== Page excerpt

But even though the kingdom finally confirmed that Khashoggi had died inside the consulate, as Turkish officials had alleged, the Saudi account of how that happened conflicts with information from other sources, and key details appear to be missing.
Below are nine questions that the Saudi kingdom still needs to answer.
The Saudi statement said that the “suspects” in Khashoggi’s killing had travelled to Turkey to meet with the journalist as he had suggested he was interesting in returning home. However, Khashoggi had travelled to the consulate with his fiancée, Turkish national Hatice Cengiz, who has said that her partner was seeking a document from the Saudi government that would allow them to wed.
Khashoggi himself had told friends that he was suspicious of attempts to lure him back to the kingdom.
“He said: ‘Are you kidding? I don’t trust them one bit’,” after one such attempt Khaled Saffuri, an Arab-American political activist, recounting to The Washington Post .
The Saudi government account suggests that at the start, the discussion with Khashoggi inside the event began as a discussion, but soon turned negative and turned into a “a fight and a quarrel between some of [the suspects] and the citizen.”
However, Saudi Arabia says it has detained a total of 18 people for their involvement in Khashoggi’s death, and the Turkish government has linked 15 people to Khashoggi, Saudi citizens who had arrived at the consulate soon before the journalist disappeared and who left hours later.
It is not clear why such a big group of people would be needed for a discussion about a willing return to Saudi Arabia.
Again, if this was a simple discussion, it would seem unnecessary to send members of the Saudi security services. However, The Post has found that at least 12 of the alleged hit team identified by Turkish authorities had some kind of link to the kingdom’s security services.
One of the suspects, Salah Muhammed al-Tubaigy, was a forensic expert known for pioneering rapid and mobile autopsies. Bruce Riedel, a former CIA official and Brookings fellow who has written a book about Saudi-US relations, said this stuck out to him.
“I can’t think of an alternative of why you would need a forensics expert unless you were covering up evidence of a crime,” Reidel told The Post .
The Saudi account describes “a fight or a quarrel” in the consulate – a wording that implies a physical dispute between two sides.
However, Khashoggi had entered the facility on his own and was apparently meeting a team of 15 men, suggesting at least that the two sides were not equal.
Turkish officials are believed to have played to CIA counterparts an audio recording that was made inside the consulate that could shed some light on what happened.
The recording could provide key clues into what happened to Khashoggi – including whether his death was intentional or whether he was tortured.

====

- [What this exercise asks]:
- A) Please copy the Khashoggi excerpt word for word, starting at the words "Again, if this" and stopping after "between two sides.".
- B) Carry the Khashoggi excerpt forward from its final sentence.

== Data supplied

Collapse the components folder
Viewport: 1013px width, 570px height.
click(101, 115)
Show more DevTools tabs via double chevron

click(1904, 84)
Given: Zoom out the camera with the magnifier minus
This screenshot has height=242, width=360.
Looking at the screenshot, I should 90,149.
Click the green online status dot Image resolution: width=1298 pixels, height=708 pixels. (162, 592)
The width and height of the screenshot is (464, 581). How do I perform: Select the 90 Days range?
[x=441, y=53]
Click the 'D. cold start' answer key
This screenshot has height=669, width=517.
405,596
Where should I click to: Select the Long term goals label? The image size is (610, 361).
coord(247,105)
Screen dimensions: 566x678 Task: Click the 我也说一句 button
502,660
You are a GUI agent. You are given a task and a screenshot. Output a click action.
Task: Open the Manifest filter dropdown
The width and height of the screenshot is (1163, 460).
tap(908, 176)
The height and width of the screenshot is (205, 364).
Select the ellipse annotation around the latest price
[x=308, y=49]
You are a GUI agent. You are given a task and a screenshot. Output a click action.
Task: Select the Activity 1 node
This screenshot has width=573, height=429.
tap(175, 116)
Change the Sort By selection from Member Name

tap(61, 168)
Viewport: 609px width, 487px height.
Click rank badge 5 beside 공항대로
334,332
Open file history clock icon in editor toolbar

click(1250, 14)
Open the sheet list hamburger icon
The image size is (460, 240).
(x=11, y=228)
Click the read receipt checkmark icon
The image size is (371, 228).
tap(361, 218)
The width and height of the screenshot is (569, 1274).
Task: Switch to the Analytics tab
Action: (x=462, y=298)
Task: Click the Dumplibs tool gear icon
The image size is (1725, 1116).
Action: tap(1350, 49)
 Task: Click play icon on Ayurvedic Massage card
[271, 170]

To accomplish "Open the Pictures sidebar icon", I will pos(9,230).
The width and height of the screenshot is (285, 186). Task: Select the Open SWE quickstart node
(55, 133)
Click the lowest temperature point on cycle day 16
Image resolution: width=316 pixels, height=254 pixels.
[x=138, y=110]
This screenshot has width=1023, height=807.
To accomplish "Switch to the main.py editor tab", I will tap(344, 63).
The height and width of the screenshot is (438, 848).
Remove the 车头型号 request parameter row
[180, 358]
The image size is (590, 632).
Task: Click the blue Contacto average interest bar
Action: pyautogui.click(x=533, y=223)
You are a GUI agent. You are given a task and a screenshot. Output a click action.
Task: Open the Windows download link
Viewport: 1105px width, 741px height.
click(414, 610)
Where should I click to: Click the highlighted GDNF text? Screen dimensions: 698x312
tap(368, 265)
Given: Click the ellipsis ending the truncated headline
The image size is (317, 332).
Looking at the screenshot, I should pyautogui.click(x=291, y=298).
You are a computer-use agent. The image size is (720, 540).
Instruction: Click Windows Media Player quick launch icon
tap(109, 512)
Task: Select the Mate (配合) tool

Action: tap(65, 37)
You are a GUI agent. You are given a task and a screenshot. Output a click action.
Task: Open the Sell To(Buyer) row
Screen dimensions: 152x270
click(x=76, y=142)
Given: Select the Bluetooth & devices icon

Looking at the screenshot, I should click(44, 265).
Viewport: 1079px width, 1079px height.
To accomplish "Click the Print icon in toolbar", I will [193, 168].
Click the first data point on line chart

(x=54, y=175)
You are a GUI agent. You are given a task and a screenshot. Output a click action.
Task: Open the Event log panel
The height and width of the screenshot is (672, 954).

====

- [Task-by-task results]:
- A)
Again, if this was a simple discussion, it would seem unnecessary to send members of the Saudi security services. However, The Post has found that at least 12 of the alleged hit team identified by Turkish authorities had some kind of link to the kingdom’s security services.
One of the suspects, Salah Muhammed al-Tubaigy, was a forensic expert known for pioneering rapid and mobile autopsies. Bruce Riedel, a former CIA official and Brookings fellow who has written a book about Saudi-US relations, said this stuck out to him.
“I can’t think of an alternative of why you would need a forensics expert unless you were covering up evidence of a crime,” Reidel told The Post .
The Saudi account describes “a fight or a quarrel” in the consulate – a wording that implies a physical dispute between two sides.

- B)
Even though Saudi Arabia now admits that the journalist died inside the consulate, their statement on Saturday did not reveal what happened to the body. Early speculation suggested that Khashoggi’s body parts may have been taken out of the country, although Turkish authorities recently searched rural areas near Istanbul. A Saudi source told Reuters on Friday that the whereabouts of Khashoggi’s body were unclear after it was handed over to a “local cooperator”.
When Khashoggi didn’t return from the consulate, his partner, Cengiz, who was waiting outside, raised the alarm. However, Saudi officials repeatedly told reporters that the journalist had left the consulate by a back entrance soon after he arrived and that they too were concerned about his fate.
Crown Prince Mohammed bin Salman repeated this line in an interview with Bloomberg News on October 5.
“My understanding is he entered and he got out after a few minutes or one hour,” the Saudi royal said. “I’m not sure. We are investigating this through the foreign ministry to see exactly what happened at that time.”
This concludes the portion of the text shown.